* **Petunjuk Latihan**:
a: Dalam tulisan tentang CPNS, penulis dituding tidak mempunyai apa terhadap sang guru?
b: Lanjutkan tulisan tentang CPNS setelah kalimat terakhir yang tercantum.

Baiklah, mungkin saya yang salah menerjemahkan maksud cuitan tersebut dan menarik kesimpulan ala kadarnya sehingga memancing saya ikut berkomentar. Logika dangkal saya sih begini: sesuatu yang saya tahu berpotensi akan menimbulkan keluhan ke depannya, setidaknya saya sudah bisa tahu cara bagaimana mengantisipasinya. 

Sama seperti halnya memilih sebuah pekerjaan untuk dijadikan profesi.

Jujur, saya tidak tahu perkembangan terbaru (setidaknya sewaktu berkomentar ketika itu) berapa gaji seorang CPNS—terlepas apapun bidangnya termasuk CPNS dengan profesi guru hingga saya bisa dengan percaya dirinya melontarkan ragam komentar saya di postingan Twitter sang penulis tersebut. 

Saya tidak akan membahas secara detail di tulisan ini perihal saling balas komentar dari orang-orang yang menyikapi tanggapan saya atas cuitan itu alih-alih terus merasa baper terhadap mereka. Tapi, coba bayangkan, saya dituding tidak mempunyai sedikit pun empati terhadap sang guru, yang kemudian pada akhirnya membuat saya dinilai menyudutkan peran penting profesi guru beserta pengabdiannya.

Saya dianggap tidak punya hati oleh mereka (yang menuding saya). Kalau di-flashback bikin sedih sih. Tapi, ah sudahlah. Tuh, kan hampir saja saya baper.

Btw, saya memang tidak tertarik jadi CPNS/PNS meskipun ada beberapa anggota keluarga besar saya yang PNS dan beberapa kenalan saya yang sekarang bekerja di beberapa instansi dengan label CPNS. 

Kita sama-sama tahu dan bukan jadi rahasia lagi kalau CPNS/PNS akan banyak mendapat tunjangan ini dan itu di luar tunjangan gaji. Untuk sebagian besar orang memang begitu menggiurkan, tak heran hingga sekarang masih banyak orang yang mencoba peruntungannya begitu tes CPNS dibuka. Mulai dari kaum—milenial—yang katanya berintelek, hingga yang usianya nyaris mepet-mepet batas ambang penerimaan. Semua tumplek plek

Apakah kamu termasuk salah satunya?

Ih, kalau saya sih ogah. Apa penyebabnya? Agak subyektif sebenarnya. Pokoknya, tidak tertarik. Kalau bahasa India mah, nehi. Etapi, ini saya lho ya. Buat para pembaca sekalian yang masih pernah dan masih terus ingin berjuang, monggo dipersilakan.

* **Materi yang Diberikan**:

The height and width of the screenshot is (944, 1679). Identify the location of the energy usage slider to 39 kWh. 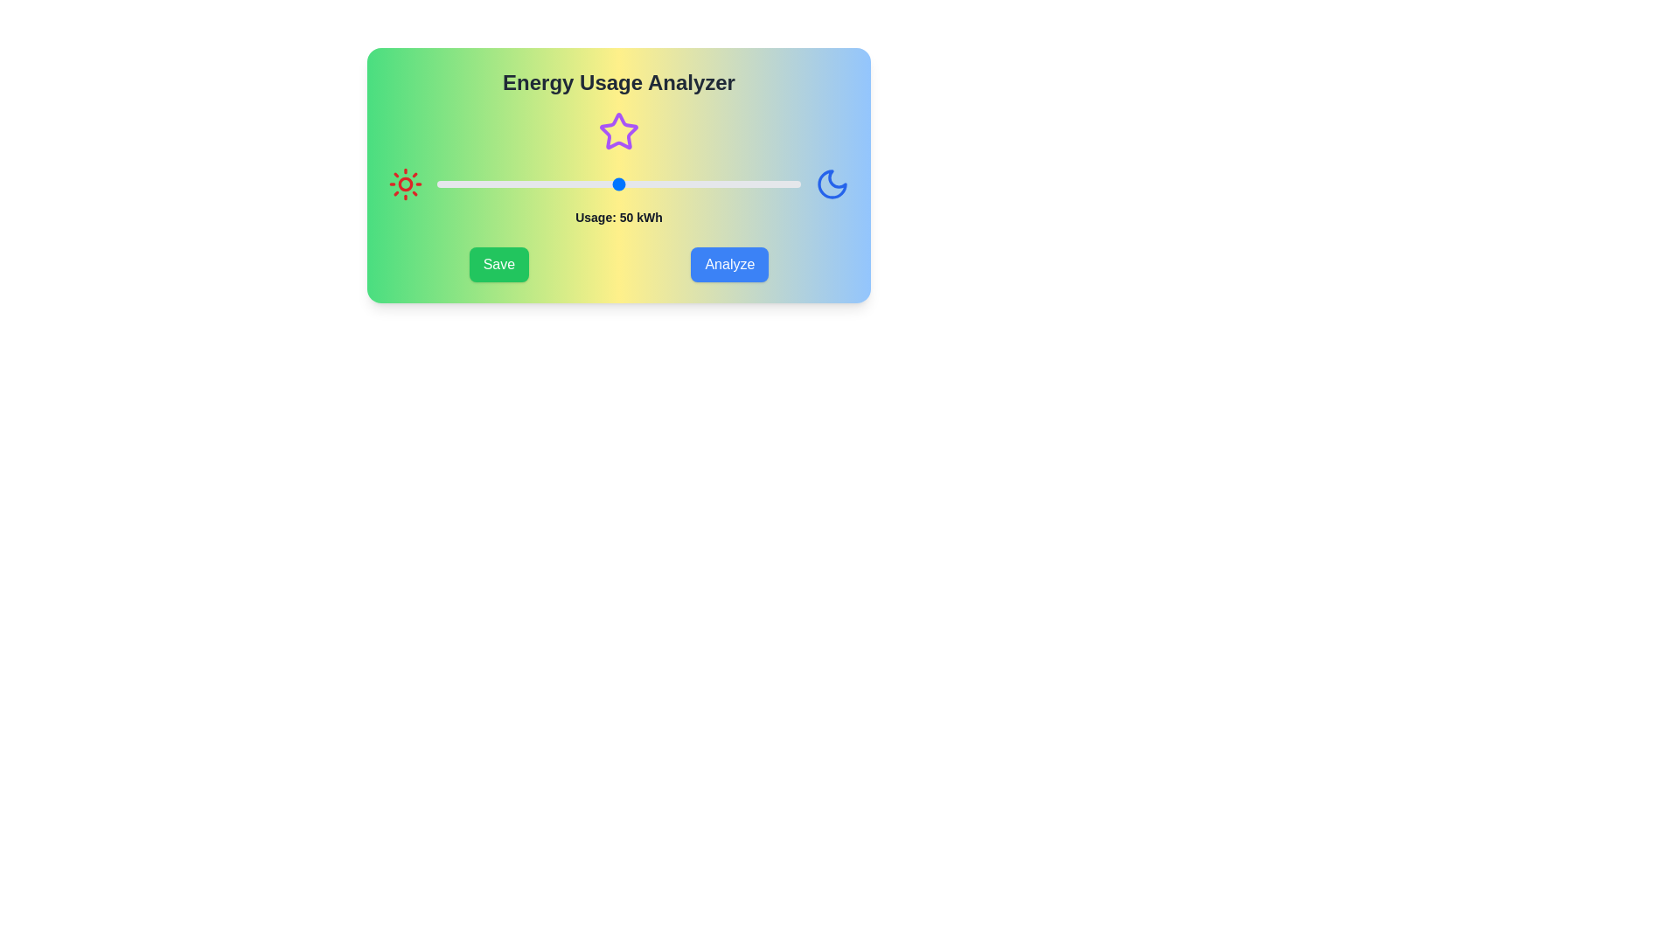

* **Jawaban yang Diharapkan**:
a: Penulis dituding tidak mempunyai sedikit pun empati terhadap sang guru.

b:
Sumber foto: nusantaranews.co
Sumber foto: nusantaranews.co

Balik lagi ke profesi guru, saya sendiri sangat mengagumi sosok guru sebagai profesi berikut pengabdian yang ia lakoni. Saya pribadi, dekat sekali dengan lingkungan guru. 

Saya menghabiskan masa remaja saya di lingkungan yang didominasi guru. Kakek dan nenek saya guru, paman dan bibi saya juga—bahkan almarhumah ibu saya juga pernah menjadi guru. 

Jauh lebih dari itu, saya pun masih merawat cita-cita saya hingga detik ini yang ingin sekali menjadi seorang guru taman kanak-kanak dan memiliki taman kanak-kanak saya sendiri saking sukanya saya terhadap dunia pendidikan—ini boleh jadi karena saya suka anak-anak kali ya.

Ingat, saya maunya jadi guru, bukan CPNS/PNS.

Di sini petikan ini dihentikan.